Despite this well-turned phrase, our analysis shows that Santa seems to have limited forecasting ability. In the twelve years with a negative S&P 500 return for the Santa Claus indicator, the market was down only five times in the following year, a hit rate of almost 42%. But according to Ari Wald at Oppenheimer, “Performance in the next 1-2 quarters has tended to be below average when the S&P 500 closes lower” during the Santa Claus Rally (SCR) period. “The S&P 500 has averaged a 1.2% loss in the subsequent three months following a negative SCR versus an average 2.7% gain following a positive SCR.”
While Santa’s crystal ball is sometimes cloudy, he does seem to bring good cheer most years, with the S&P 500 rising an average of 1.3% during those seven trading days since 1969. This 1.3% gain in the S&P 500 is better than the average performance for nine out of twelve months of the year since 1950! In addition, the S&P 500 is higher 77% of the time during the Santa Claus rally period, which is much higher than an average period. Again according to Ari Wald, typically, the S&P 500 generally is up only 57% during a standard 7-day period and rises 0.2% on average. In addition, Strategas Research Partners notes that the second half of December is historically one of the best performing two weeks of the year.

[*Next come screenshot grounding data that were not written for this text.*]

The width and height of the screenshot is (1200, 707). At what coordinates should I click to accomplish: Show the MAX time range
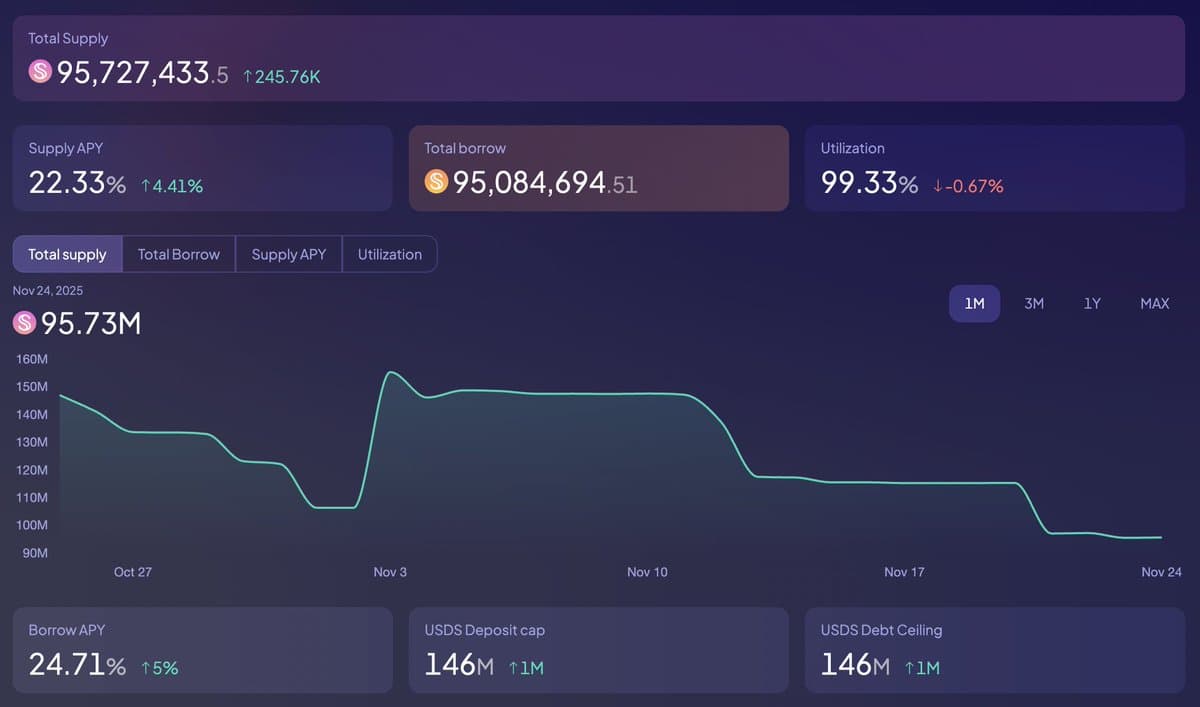coord(1154,303)
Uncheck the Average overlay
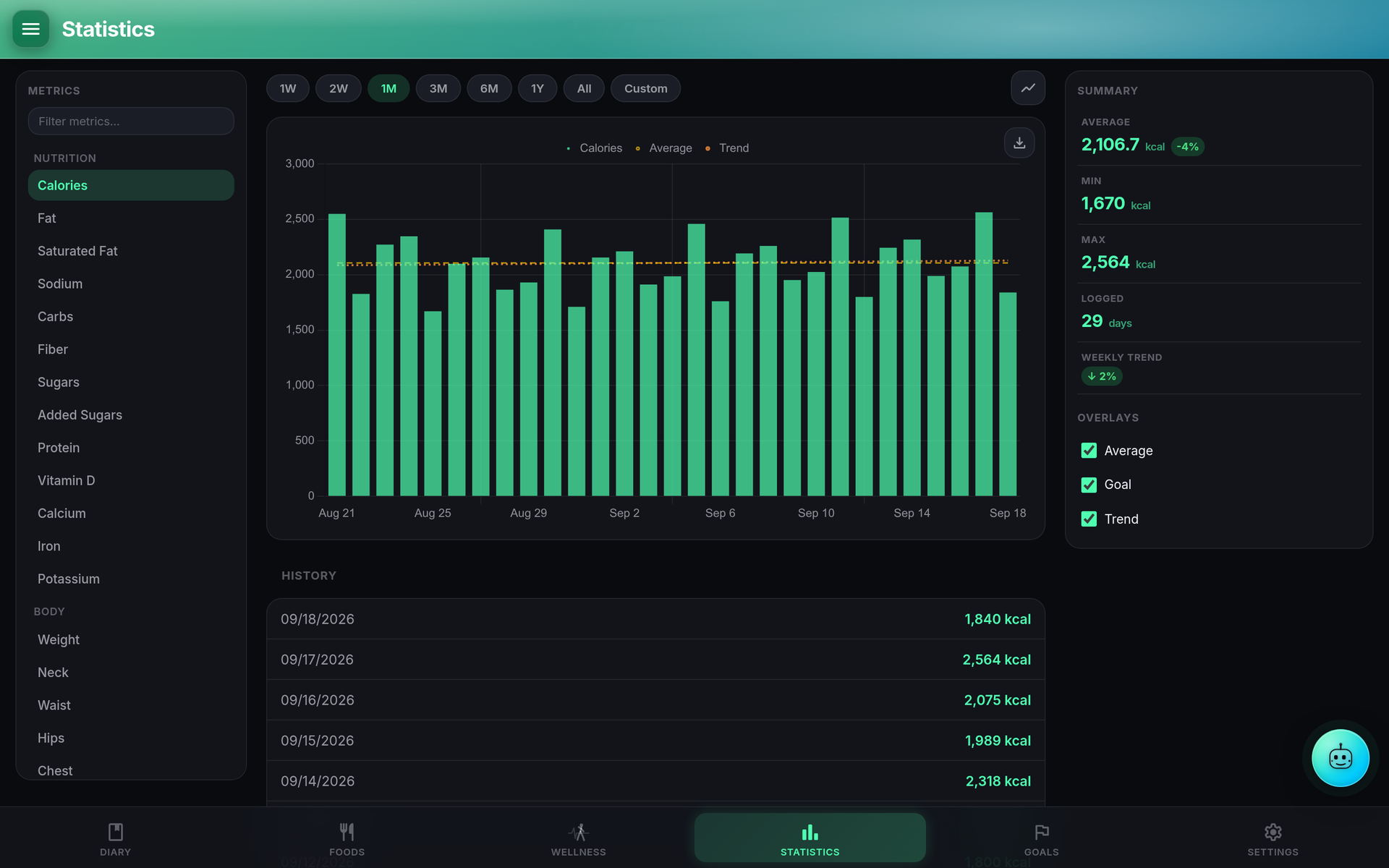 pos(1088,451)
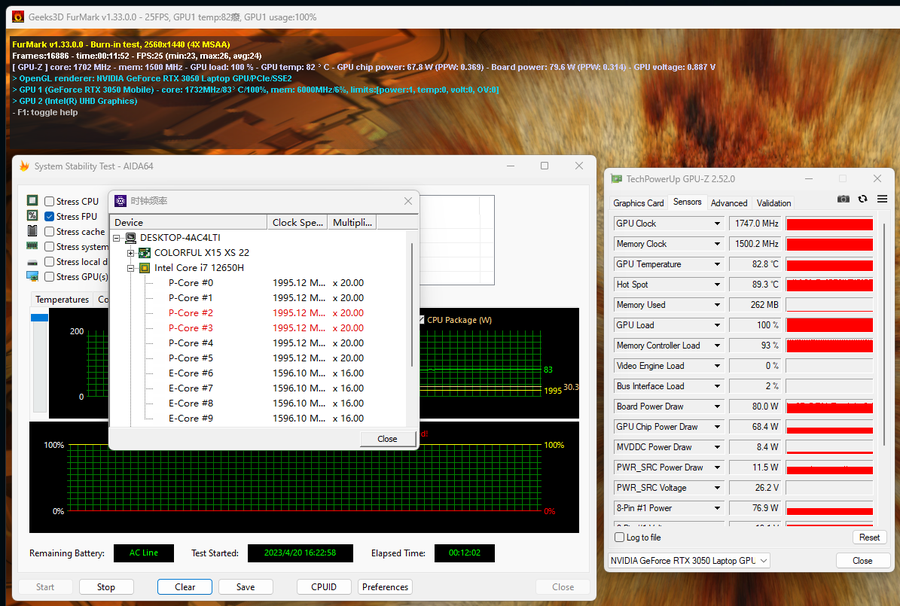Open the GPU-Z hamburger menu
900x606 pixels.
(882, 199)
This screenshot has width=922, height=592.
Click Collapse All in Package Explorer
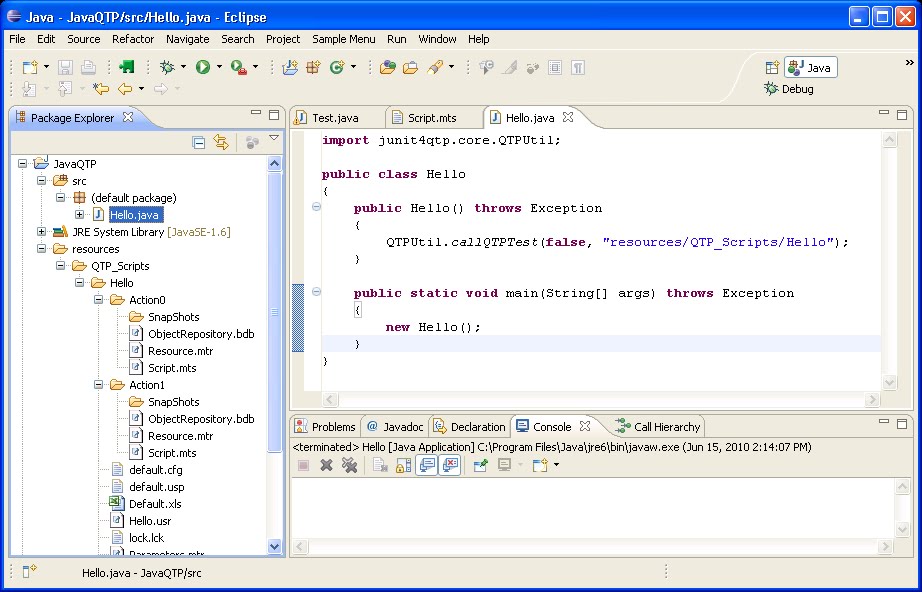tap(198, 142)
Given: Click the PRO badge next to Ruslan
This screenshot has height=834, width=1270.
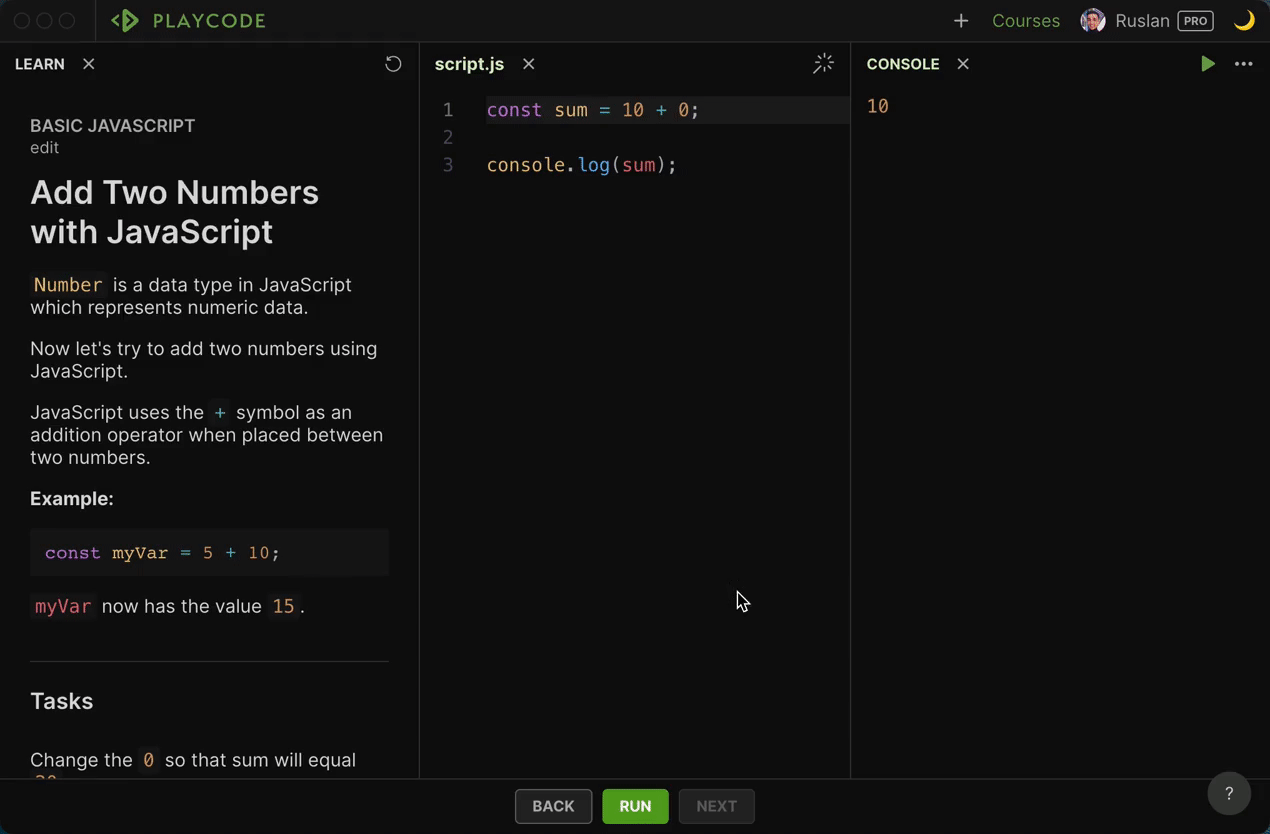Looking at the screenshot, I should click(x=1194, y=20).
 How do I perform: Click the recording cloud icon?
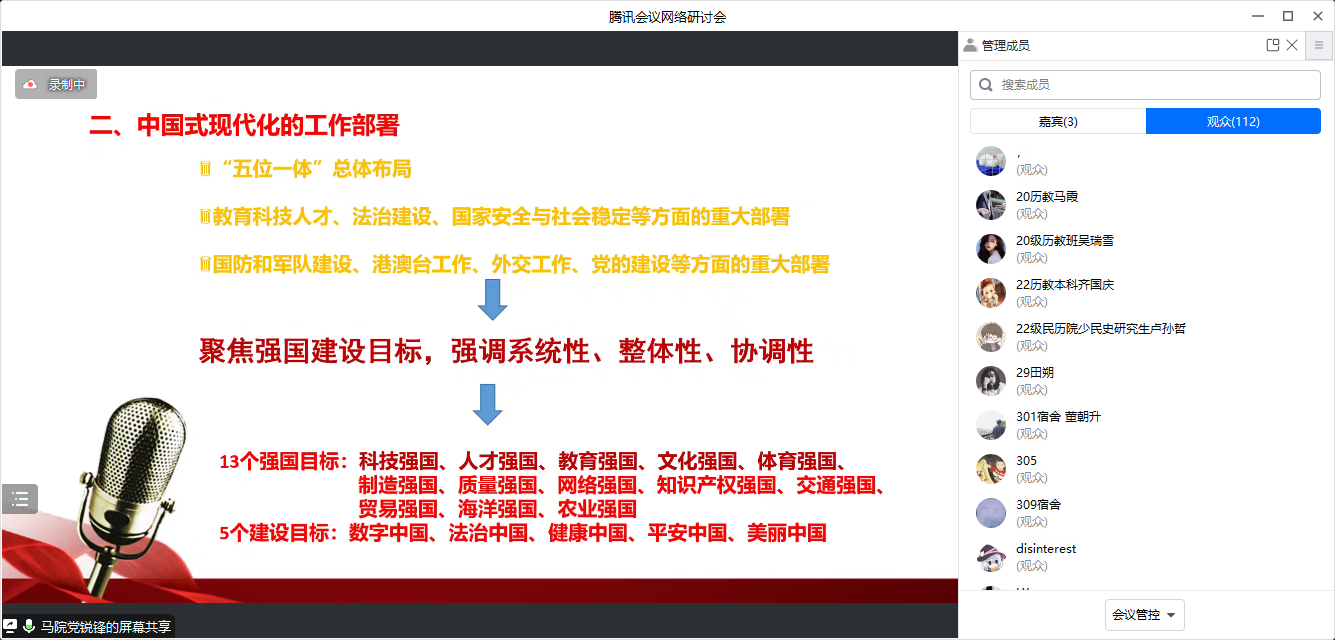coord(30,85)
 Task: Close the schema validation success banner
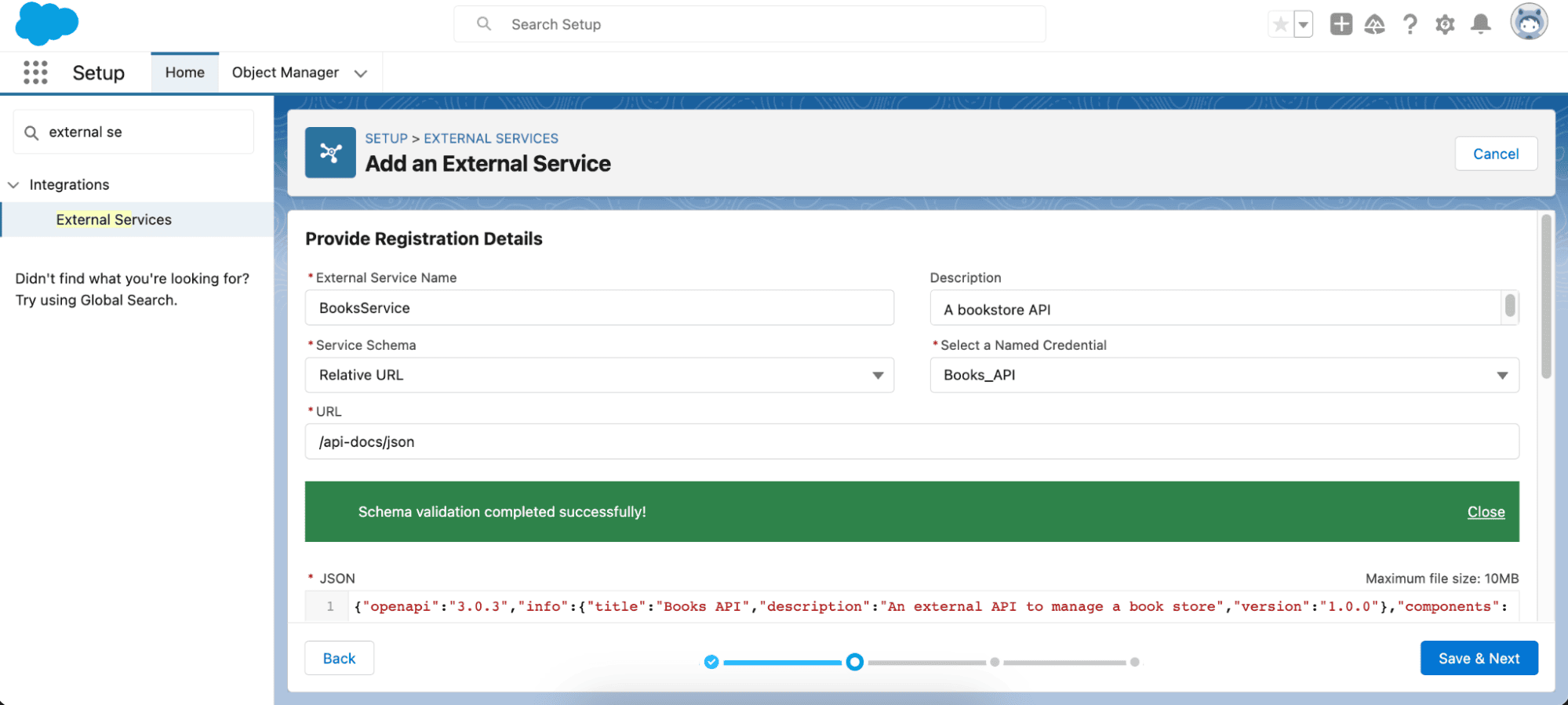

Time will tell if the seasonal market blessings arrive in 2021 or if the news of more Omicron infections, inflation, and Federal Reserve tightening will let the Grinch spoil our investors’ holiday. In any case, the odds favor investors remaining invested during the holiday season. If harvesting tax losses before year-end by selling any stocks with unrealized losses, probabilities favor remaining invested by using ETFs or other stocks as substitutes rather than staying in cash.